Palestine is a democratic state. Especially after Hamas and Fatah decided to dissolve themselves on the day of the actual independence of Palestine after the peace agreement with Israel was signed. They realized they needed to end their existence as resistance political parties. Hamas decided to leave all the politics aside and focus on getting charity to new Palestinian schools and hospitals while Fatah got completely transformed to its youth members who decided to devote their energy on taking Palestine to the modern world. We now run elections every 4 years and always on time, and have never had any delay even for a one day. The last presidential election brought a Christian young woman to become the president of Palestine. She is just 32 years old, an intellectual full of determination who wants to improve the political and social justice situation of the country. The parliament has many brand new political parties. The biggest one is the Green Party, whose main aim is to ensure the wellbeing of our environment as well as ensuring the freedom of citizens and non-citizens of Palestine. Although Palestine is a country that relies on small business projects, the high tech industry led by young businessmen and businesswomen is doing very well.  The Green Party leader has just submitted a draft for a new law that would facilitate the process for asylum seekers to get refugee status. We shall never forget that Palestinians were refugees for decades too.

Jerusalem is like the city of Berlin. It has West and East parts, despite the fact that it is the political capital city of two completely different countries (East Jerusalem is the capital of the state of Palestine and West Jerusalem is the capital of the state of Israel) people are living in the city as if it was united. We normal people don't know how they made this system work but everything is working perfectly. I often see ministers from the Palestinian government and the Israeli government sitting together in a café in Jerusalem not knowing if they are in their own capital or in the other state's capital. Who cares? Food is good!

Ramallah is the youth center of the Middle East. Saudi women love to come to have fun in Ramallah, they love the beauty of the city and all kinds of weekend concerts.  It is a city that allows intellectuals to meet and to express themselves freely without any concerns or limitations.

Palestinians are everywhere; wherever I go I find a Palestinian restaurant or doctors. They are in America, Brazil, and France… etc but they never forget their Palestinian identity. They often come to share their experience in Palestine and they make a point in participating in the building of the new state. Their generous contributions, know-how and financial support actually helped the state of Palestine to develop quickly.  

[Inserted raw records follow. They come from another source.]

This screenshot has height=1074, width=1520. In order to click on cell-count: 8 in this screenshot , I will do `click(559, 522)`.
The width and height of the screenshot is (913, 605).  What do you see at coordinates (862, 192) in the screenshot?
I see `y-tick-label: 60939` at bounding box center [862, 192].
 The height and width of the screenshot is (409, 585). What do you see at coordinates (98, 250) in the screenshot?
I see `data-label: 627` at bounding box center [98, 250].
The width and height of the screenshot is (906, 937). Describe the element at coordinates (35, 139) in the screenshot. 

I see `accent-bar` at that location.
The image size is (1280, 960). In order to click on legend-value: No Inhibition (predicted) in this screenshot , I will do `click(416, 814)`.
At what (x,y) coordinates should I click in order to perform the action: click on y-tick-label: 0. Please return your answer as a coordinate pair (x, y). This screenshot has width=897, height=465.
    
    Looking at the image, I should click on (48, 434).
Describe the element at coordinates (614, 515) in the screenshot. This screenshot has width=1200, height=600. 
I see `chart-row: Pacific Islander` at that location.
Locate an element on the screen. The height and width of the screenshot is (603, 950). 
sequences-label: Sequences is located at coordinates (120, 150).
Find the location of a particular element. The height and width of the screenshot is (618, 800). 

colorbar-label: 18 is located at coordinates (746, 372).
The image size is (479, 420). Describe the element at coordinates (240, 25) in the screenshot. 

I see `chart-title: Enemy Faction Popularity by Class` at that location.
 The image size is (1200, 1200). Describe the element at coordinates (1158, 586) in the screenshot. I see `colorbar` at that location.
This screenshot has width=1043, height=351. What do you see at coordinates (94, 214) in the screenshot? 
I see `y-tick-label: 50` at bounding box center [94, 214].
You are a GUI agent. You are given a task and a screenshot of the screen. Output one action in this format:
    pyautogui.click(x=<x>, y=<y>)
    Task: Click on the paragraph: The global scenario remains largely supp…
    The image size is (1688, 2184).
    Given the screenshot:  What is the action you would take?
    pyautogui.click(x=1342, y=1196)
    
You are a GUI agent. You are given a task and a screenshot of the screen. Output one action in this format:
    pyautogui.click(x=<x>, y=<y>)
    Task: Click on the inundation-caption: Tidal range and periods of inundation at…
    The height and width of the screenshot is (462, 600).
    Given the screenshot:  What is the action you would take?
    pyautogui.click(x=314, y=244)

The Gaza strip is no longer the most populated area in the world. What the government did was to encourage young couples to move and live in the West Bank. 700,000 inhabitants moved to live in the West Bank.  This is what freedom of movement does: where you live doesn’t matter anymore. Palestinians from the Gaza strip appreciate their new life so much! They are very smart people and their projects are very successful.

In the past, during the conflict, I used to be engaged in people-to-people peace meetings that helped build trust and dialogue between Israelis and Palestinians. We thought that once our dream of peace would be achieved, our job would be done. But it is the opposite that happened. We found out that our new job now is to share our experience with other people in the Middle East and help them resolve their conflicts. There is a sort of mutual peace ministry that works under both governments. They support our work and run peacebuilding programs. This Israeli-Palestinian peace team has offices in every country in the Middle East.

Life is beautiful and we are really lucky in this region. We have more than enough resources to live, and life is good. It is our responsibility to further our development and positive change. 

Palestine is green and you must see this to really enjoy it!